Fri, 09 Mar 2007
Disk Delving - 2 Good Papers and a Blog
"The Google team found that 36% of the failed drives did not exhibit a single
SMART-monitored failure. They concluded that SMART data is almost useless
for predicting the failure of a single drive."
-- StorageMojo - Google's Disk Failure
Experience
There have been two excellent papers on disk drive failures released recently, the Dugg and Dotted Google paper - Failure trends in a large disk drive population (warning: PDF) and the also excellent but less hyped Disk failures in the real world: What does an MTTF of 1,000,000 hours mean to you?.
Both papers make very interesting reading, the comparisons of SCSI to SATA disks alone should turn some heads, but they are a little dry, so once you've worked your way through them it's worth looking at the summarised highlights over at StorageMojo, a top notch blog that was recommended to me by Kim Hawtin. StorageMojo covered both papers and I've linked to them in the quotes above and below.

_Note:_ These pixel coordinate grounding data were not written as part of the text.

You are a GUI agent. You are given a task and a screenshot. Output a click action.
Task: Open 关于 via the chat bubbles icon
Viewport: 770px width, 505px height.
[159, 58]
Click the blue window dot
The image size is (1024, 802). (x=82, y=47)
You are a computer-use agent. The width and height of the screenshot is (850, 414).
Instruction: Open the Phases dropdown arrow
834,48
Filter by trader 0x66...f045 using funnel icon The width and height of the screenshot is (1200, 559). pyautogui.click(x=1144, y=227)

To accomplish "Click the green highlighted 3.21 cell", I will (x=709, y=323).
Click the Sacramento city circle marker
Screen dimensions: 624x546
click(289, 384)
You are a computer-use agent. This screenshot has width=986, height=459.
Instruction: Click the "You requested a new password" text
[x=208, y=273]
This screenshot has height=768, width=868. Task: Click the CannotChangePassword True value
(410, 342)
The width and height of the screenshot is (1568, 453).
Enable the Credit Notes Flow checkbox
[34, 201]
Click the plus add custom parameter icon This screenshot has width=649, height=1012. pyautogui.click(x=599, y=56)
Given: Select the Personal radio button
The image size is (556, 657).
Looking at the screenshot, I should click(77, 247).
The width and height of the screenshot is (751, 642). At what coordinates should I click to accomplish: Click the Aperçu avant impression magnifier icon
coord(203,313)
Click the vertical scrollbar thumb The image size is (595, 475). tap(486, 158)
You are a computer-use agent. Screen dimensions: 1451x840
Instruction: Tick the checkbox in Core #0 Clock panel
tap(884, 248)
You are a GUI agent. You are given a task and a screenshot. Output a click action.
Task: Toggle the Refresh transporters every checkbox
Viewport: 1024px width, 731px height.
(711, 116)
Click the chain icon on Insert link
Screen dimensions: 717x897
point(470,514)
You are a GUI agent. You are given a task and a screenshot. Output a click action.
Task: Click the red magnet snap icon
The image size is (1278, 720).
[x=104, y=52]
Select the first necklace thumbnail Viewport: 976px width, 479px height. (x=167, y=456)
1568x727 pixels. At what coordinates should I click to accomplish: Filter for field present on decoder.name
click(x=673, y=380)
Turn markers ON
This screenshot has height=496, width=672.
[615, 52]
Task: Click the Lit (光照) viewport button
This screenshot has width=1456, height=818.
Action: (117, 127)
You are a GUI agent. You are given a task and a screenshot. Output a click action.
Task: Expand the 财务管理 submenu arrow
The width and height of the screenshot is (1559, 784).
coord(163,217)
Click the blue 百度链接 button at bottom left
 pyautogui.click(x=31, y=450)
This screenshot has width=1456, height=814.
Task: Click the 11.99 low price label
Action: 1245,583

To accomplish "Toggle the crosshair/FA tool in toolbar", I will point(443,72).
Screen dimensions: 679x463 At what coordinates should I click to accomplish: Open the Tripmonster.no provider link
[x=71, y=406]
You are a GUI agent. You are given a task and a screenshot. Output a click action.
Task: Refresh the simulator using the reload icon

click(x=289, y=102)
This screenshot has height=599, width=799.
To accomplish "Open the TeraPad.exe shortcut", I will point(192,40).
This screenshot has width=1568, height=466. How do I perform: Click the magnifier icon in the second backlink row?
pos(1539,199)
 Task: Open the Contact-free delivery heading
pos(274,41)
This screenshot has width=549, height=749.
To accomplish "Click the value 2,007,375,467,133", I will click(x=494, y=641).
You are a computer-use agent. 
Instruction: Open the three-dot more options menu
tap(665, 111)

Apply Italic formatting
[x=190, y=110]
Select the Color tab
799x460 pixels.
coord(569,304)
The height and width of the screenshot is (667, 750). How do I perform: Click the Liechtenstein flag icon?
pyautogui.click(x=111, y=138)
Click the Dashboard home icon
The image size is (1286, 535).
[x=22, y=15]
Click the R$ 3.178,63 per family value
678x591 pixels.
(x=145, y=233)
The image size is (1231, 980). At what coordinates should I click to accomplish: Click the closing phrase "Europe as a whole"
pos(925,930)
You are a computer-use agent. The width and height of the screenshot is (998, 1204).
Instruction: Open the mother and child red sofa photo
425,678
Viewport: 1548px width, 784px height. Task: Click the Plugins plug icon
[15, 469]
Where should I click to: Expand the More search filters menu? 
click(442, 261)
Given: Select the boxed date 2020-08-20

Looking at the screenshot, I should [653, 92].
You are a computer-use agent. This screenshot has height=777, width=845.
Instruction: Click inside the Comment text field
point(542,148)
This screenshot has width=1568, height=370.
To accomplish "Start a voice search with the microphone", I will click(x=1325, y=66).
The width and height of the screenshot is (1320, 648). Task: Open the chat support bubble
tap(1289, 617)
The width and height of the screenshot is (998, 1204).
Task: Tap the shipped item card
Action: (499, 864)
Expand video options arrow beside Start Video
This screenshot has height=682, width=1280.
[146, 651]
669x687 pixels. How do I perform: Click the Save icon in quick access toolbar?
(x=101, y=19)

"Further, these results validate the Google File System's central redundancy
concept: forget RAID, just replicate the data three times. If I'm an IT
architect, the idea that I can spend less money and get higher reliability
from simple cluster storage file replication should be very
attractive."
-- StorageMojo - Everything You Know
About Disks Is Wrong
Like this post? - Digg Me! | Add to del.icio.us! | reddit this!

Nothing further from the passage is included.